While many of us might rave about the grill marks on the burgers or chicken we cook outdoors, we should be aware that those prized stripes on your meat are actually carcinogens that form when meat is cooked over high heat.
The fire, smoke, and the effects of grilling cause a chemical reaction and the compounds that form are hazardous to your health. If you love the taste of grilled food, you should realize that it’s not a healthy method of cooking.
Carcinogens form when:
• Meat is cooked at high temperatures
• Meat juices drip and the flames hit the meat.
• Meat is cooked over a long period of time.
Compounds that are carcinogenic form when meat is cooked at a temperature above 300 degrees Fahrenheit (149 degrees Celsius). It’s a chemical reaction that occurs in all meats, and their formation is dependent on time and temperature, which is why it’s riskier to consume well-done meat. One study found that well-done meat had 3.5 times the heterocyclic amines (HCA) of medium-rare meat.

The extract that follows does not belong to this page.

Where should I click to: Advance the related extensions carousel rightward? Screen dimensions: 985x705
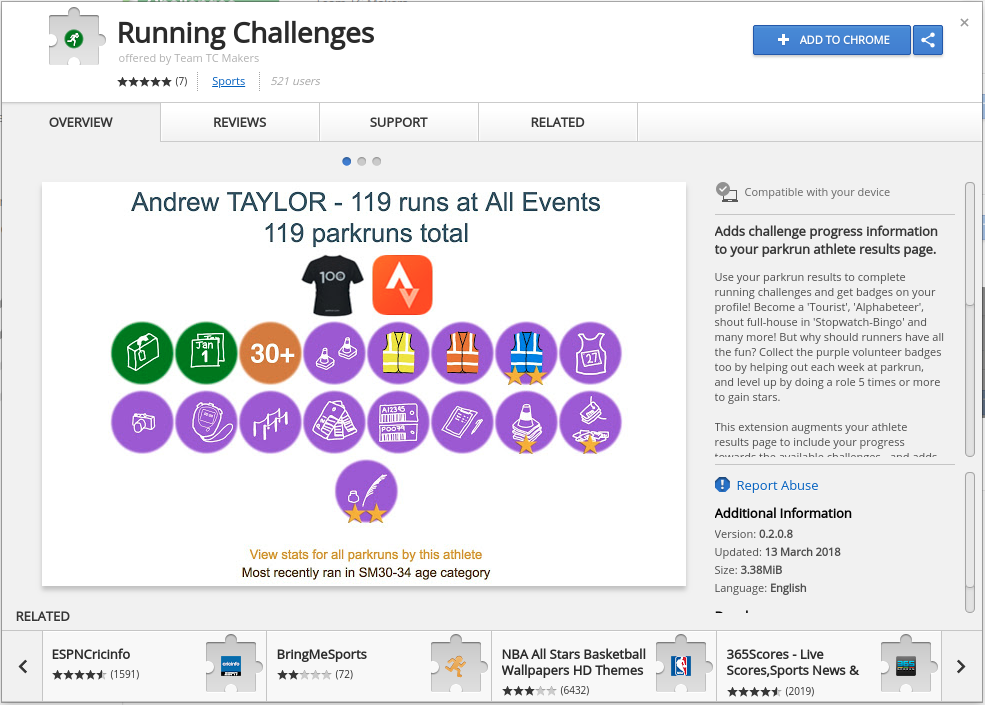coord(959,666)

2 Types of Carcinogenic Compounds
The two types of carcinogenic compounds that form are heterocyclic amines (HCA) and polycyclic aromatic hydrocarbons (PAH). Well-done meat and HCAs are associated with an increased risk of breast, prostate, and pancreatic cancer. Carcinogens damage our DNA, which can lead to abnormal changes in cell division and eventually cancer.

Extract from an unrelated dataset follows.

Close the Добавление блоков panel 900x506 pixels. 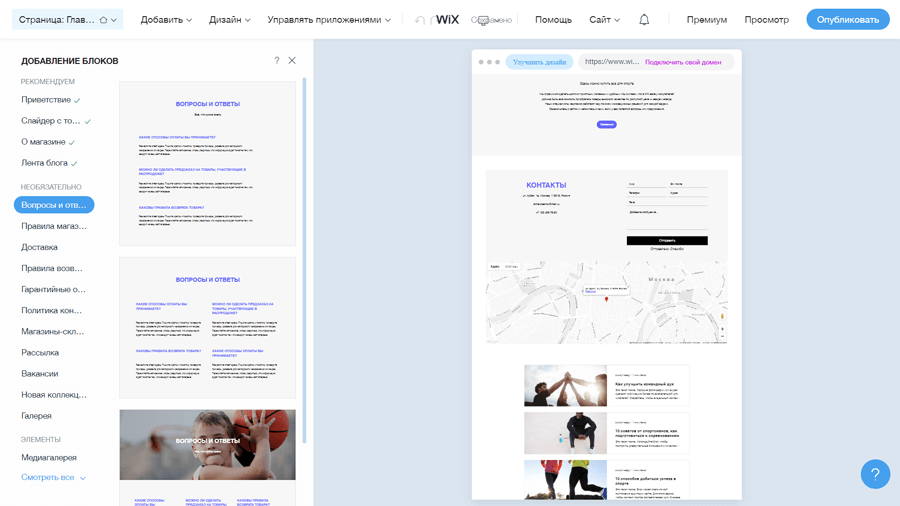point(292,61)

Most people think that only red meat when cooked at high temperatures has the potential to be harmful, but the chief dietary sources of HCAs also include grilled chicken and broiled fish.
In addition to HCAs and PAHs formed during cooking, meat contains several elements that will damage your health when consumed excessively. These include animal proteins, heme iron, and arachidonic acid.
Minimizing Health Threats
To minimize these threats to your health, limit the amount of meat that you eat. Use small amounts of meat, for example, mixed in a bean burger with some onions and mushrooms. The phytate in the beans reduces the meat’s toxicity, by binding to some of the heme iron and reducing HCA production.
Adding anti-cancer foods such as garlic, onions, and cruciferous vegetables may help to detoxify some of the carcinogens your body absorbed. Furthermore, marinating meats with liquid and antioxidant-rich herbs, such as oregano and rosemary, has been shown to reduce the production of HCAs during cooking.
Safer, healthier options are also available. For example, marinated vegetables, corn on the cob, and portabella mushrooms all taste wonderful when grilled. However, you should still avoid eating the blackened parts of these foods.
For the occasional meat-eater, here are some strategies to employ next time you’re grilling to reduce HCAs and PAHs:
1. Cook food without direct contact with flame (You can wrap the meat in foil to cook).
2. Pre-cook in a microwave to reduce grill time.
3. Marinate with liquid or polyphenol-rich herbs and spices (cloves, rosemary, thyme, Mexican oregano, turmeric, sweet basil, and celery seeds).
4. Flip the food frequently.
5. Avoid charring or removed charred portions from the food.
6. Don’t eat gravy made from meat drippings.
7. Eat anti-cancer foods, along with meat.